Nigerian Legislators back country’s biosafety agency efforts in regulating GMOs

NIGERIA – Nigerian legislators have backed the National Biosafety Management Agency (NBMA) in its efforts towards regulating modern biotechnology and genetically modified organisms (GMOs) in the country.

Chairman House Committee on Environment and Habitat, Obinna Chidoka, hailed the NBMA saying that it is acting in accordance with the law and pledged support from the National Assembly in its mandate, reports Crop Biotech Update.

He commended the Agency for adopting modern biotechnology and being a regional leader in facilitating a strong biosafety system.

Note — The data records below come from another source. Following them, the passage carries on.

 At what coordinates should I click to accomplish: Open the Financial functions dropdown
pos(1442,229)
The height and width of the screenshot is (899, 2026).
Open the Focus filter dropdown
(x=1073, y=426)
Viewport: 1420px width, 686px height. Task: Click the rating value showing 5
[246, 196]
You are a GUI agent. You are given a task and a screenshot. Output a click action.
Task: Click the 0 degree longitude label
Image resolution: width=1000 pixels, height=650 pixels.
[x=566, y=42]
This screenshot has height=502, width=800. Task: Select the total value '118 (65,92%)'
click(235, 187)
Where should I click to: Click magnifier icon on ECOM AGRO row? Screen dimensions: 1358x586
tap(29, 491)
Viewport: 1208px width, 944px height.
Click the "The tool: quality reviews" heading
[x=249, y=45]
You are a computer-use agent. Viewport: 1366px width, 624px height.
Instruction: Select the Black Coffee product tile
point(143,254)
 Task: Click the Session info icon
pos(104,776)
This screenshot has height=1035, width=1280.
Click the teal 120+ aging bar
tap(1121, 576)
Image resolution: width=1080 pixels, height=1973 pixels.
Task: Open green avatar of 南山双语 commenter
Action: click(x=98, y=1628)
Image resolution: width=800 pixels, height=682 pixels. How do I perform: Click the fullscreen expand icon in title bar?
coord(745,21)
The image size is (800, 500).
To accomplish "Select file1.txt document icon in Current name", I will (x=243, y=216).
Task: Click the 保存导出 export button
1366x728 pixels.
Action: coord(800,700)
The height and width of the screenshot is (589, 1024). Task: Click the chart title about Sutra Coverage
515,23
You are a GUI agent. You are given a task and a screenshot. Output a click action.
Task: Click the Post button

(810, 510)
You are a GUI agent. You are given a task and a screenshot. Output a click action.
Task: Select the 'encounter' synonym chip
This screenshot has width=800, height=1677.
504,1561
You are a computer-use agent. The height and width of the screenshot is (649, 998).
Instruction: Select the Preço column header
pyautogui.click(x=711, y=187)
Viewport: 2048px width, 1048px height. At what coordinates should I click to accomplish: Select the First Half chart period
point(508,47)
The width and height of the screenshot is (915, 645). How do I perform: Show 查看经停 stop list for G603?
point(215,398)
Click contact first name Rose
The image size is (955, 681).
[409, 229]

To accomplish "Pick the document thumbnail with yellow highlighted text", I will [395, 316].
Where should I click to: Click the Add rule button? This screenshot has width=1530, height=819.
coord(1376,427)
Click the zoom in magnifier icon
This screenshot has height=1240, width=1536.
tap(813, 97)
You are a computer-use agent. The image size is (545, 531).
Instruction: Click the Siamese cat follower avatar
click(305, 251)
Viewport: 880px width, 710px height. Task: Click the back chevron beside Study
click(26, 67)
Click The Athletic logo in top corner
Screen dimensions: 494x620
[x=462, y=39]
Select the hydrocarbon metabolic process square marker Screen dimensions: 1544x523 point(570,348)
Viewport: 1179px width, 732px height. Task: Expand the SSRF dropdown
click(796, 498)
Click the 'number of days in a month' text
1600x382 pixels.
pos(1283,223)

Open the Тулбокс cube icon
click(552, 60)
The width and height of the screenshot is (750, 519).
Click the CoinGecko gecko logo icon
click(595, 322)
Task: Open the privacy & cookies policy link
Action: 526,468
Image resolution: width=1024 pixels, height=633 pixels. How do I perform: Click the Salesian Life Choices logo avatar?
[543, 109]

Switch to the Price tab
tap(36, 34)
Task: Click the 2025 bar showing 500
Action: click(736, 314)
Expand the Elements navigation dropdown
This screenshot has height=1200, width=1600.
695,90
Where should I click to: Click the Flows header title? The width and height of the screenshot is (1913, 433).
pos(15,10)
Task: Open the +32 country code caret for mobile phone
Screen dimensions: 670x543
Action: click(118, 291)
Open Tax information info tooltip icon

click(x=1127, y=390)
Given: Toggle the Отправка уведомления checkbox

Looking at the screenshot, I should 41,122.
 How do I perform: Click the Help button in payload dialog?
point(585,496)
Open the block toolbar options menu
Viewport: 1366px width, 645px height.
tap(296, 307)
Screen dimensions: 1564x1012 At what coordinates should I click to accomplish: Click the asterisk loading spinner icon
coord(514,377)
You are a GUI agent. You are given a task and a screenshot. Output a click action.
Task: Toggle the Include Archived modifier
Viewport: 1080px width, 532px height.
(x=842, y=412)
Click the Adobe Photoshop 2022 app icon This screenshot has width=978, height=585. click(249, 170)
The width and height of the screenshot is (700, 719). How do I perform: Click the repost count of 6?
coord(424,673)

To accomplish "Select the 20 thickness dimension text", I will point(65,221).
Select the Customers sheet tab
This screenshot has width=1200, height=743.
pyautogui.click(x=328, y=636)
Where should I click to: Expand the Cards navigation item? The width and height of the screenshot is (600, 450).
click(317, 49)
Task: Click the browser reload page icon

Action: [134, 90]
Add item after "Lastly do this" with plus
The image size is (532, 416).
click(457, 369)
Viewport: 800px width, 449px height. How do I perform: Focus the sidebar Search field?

Additionally, Aishatu Dukku, a member of the Committee, lauded the Agency for granting approval for commercial release of pod borer-resistant (PBR) Bacillus thuringiensis (Bt) cowpea in the country.

NBMA Director General Dr. Rufus Ebegba lauded the Committee’s effort in ensuring a holistic biosafety framework by proposing an amendment to the National Biosafety Management Agency Act 2015 to include emerging technologies.

“We have a great responsibility in an ever-expanding sector and we must fine-tune the law to regulate emerging technologies in the biotechnology sector,”Rufus said.

According to a Crop Biotech report, the bill seeks will expand the scope of the Act to include emerging aspects of biotechnology such as such as gene drives, gene editing, and synthetic biology.

The proposed bill seeks to expand the scope of the Act to include evolving aspects of biotechnology such as gene drives, gene editing, and synthetic biology.

Emerging breeding technologies and food security

According to scientific researchers the new and emerging plant breeding technologies such has gene editing have been viewed as a possible intervention to significantly contribute to food security and sustainable development.

This is especially in the wake of serious environmental problems that have resulted due to prolonged use of agrochemicals subsequently reducing the productivity of soils and hence implicating food security.

An article published in Science, an international team of researchers argues that new plant breeding technologies in addition to agricultural technologies poses a sustainable solution to this situation.

As a mitigation to the ongoing climate change globally, future technologies need to reduce the environmental footprint and make agriculture more resilient to climate stress with Africa and Asia predicted to suffer the most.

Genome editing can be used to make crop plants more resistant to pests and diseases and more tolerant to drought which can help to reduce crop losses and chemical pesticide sprays.

Similarly, Point mutations, without introducing foreign genes, can be adopted in previously neglected crops, such as pulses and local vegetables to enhance food security.

According to the Science article, international cooperation, public support, and efficient science-based regulation are some of the major initiatives that need to adopted to all actors in the value chain benefit.